Practical eviction signals:
- prefix reuse count
- prefix length
- tenant scope
- freshness class
- expected next-turn probability
- request priority
- memory pressure
- recomputation cost
- transfer cost
Offload and transfer are not free wins
Offloading KV cache to CPU memory, disk, or a remote cache can increase effective capacity. It also adds latency and bandwidth pressure. Moving a huge prefix may be cheaper than recomputing it, but not always.
Ask:
- How many bytes move?
- How fast is the interconnect?
- Is the request latency-sensitive?
- Is the prefix likely to be reused again?
- Will offload traffic interfere with model serving?
- Does tenant isolation allow this movement?
The right system measures transfer cost and recompute cost. If moving cache is slower than recomputing, do not move it just because the diagram looked elegant.
Metrics that matter
At fleet scale, monitor:
- KV cache capacity by worker
- active tokens by worker
- block allocation failures
- fragmentation / wasted blocks
- prefix cache hit rate
- hit value in tokens avoided
- evictions by reason
- offload bytes and latency
- cache transfer success/failure
- stale cache metadata rate
- routing decisions by cache score
- requests denied by memory pressure
- TTFT with and without cache hit
Do not stop at “GPU utilization.” A GPU can be underutilized because it is memory bound, queue constrained, or holding too much active KV state.
The architecture I trust
A mature LLM serving platform should treat KV cache as a first-class resource:
- Block-managed cache inside workers.
- Prefix hashing that includes model, tokenizer, tenant, and prompt-template version.

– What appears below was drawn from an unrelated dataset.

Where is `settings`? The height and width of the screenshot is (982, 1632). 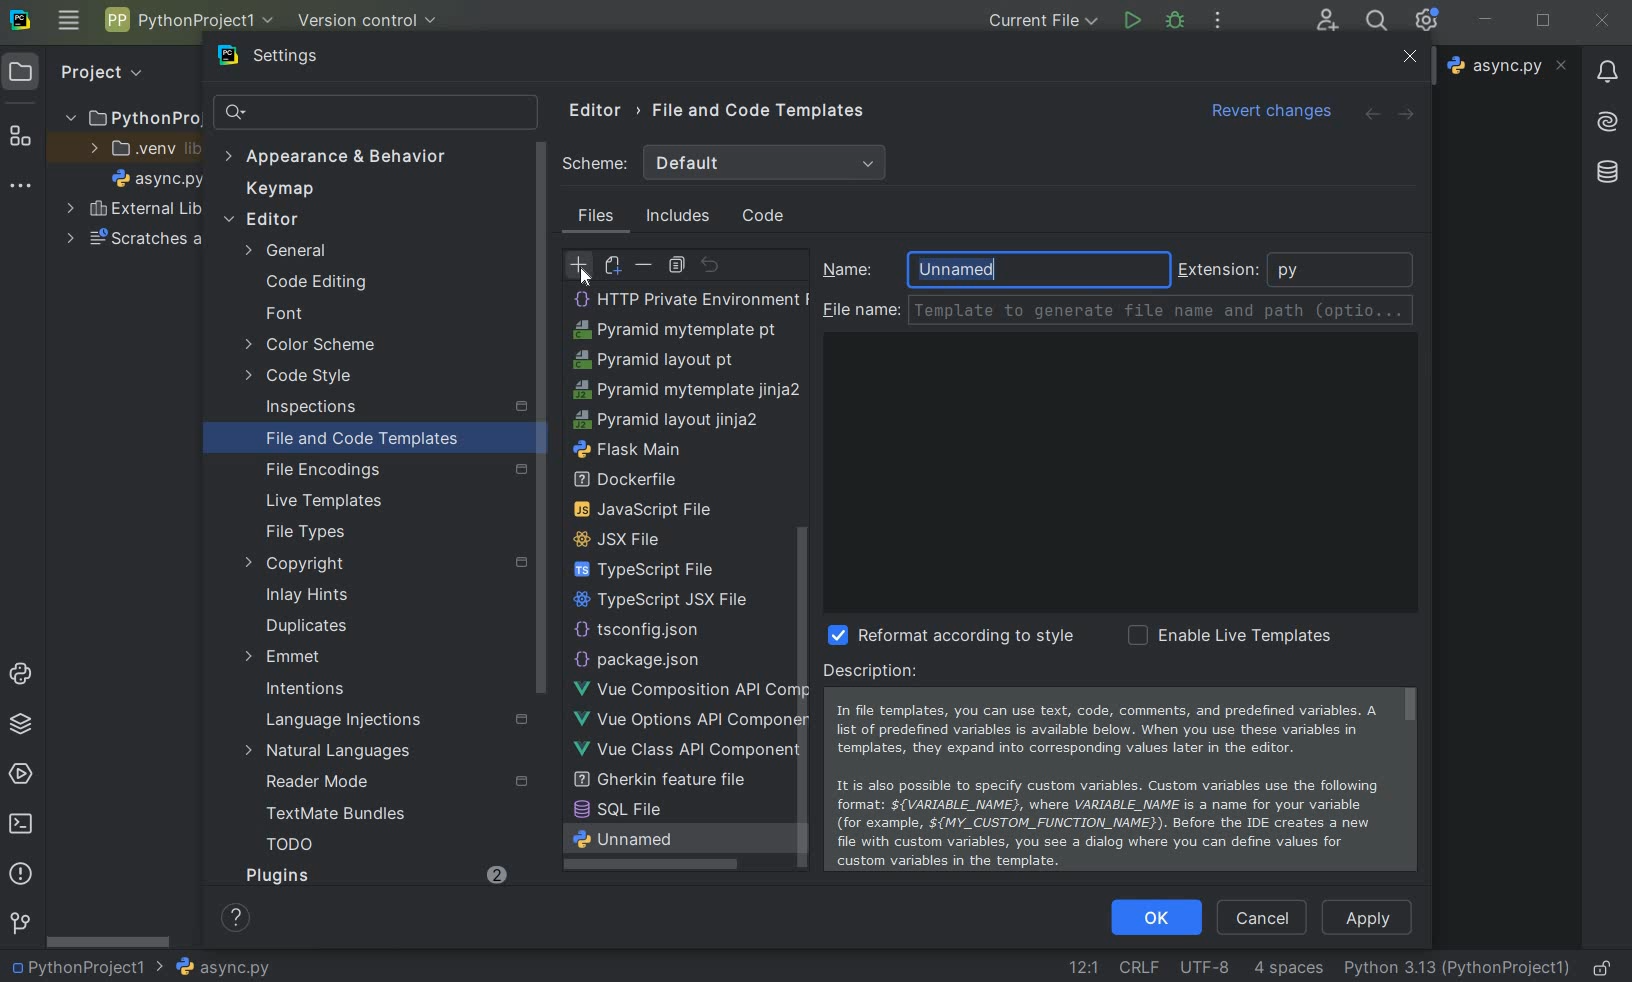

- Router visibility into cache overlap and queue state.
- Conservative fallbacks when cache metadata is stale.
- Priority-aware eviction for durable prefixes.
- Offload only when transfer cost beats recompute cost.
- Metrics that report tokens of work avoided, not just hit count.
The future of inference routing is not round-robin. It is cost-aware placement over memory state.
Sources worth reading
- vLLM PagedAttention paper and Automatic Prefix Caching docs.
- TensorRT-LLM KV Cache System and NVIDIA KV reuse optimization notes.
- NVIDIA Dynamo KV-aware routing and KVBM-related docs.
- SGLang RadixAttention for prefix-tree reuse.
- LMCache documentation for KV cache storage, reuse, and transfer patterns.
- Hugging Face KV cache strategies for cache implementations and tradeoffs.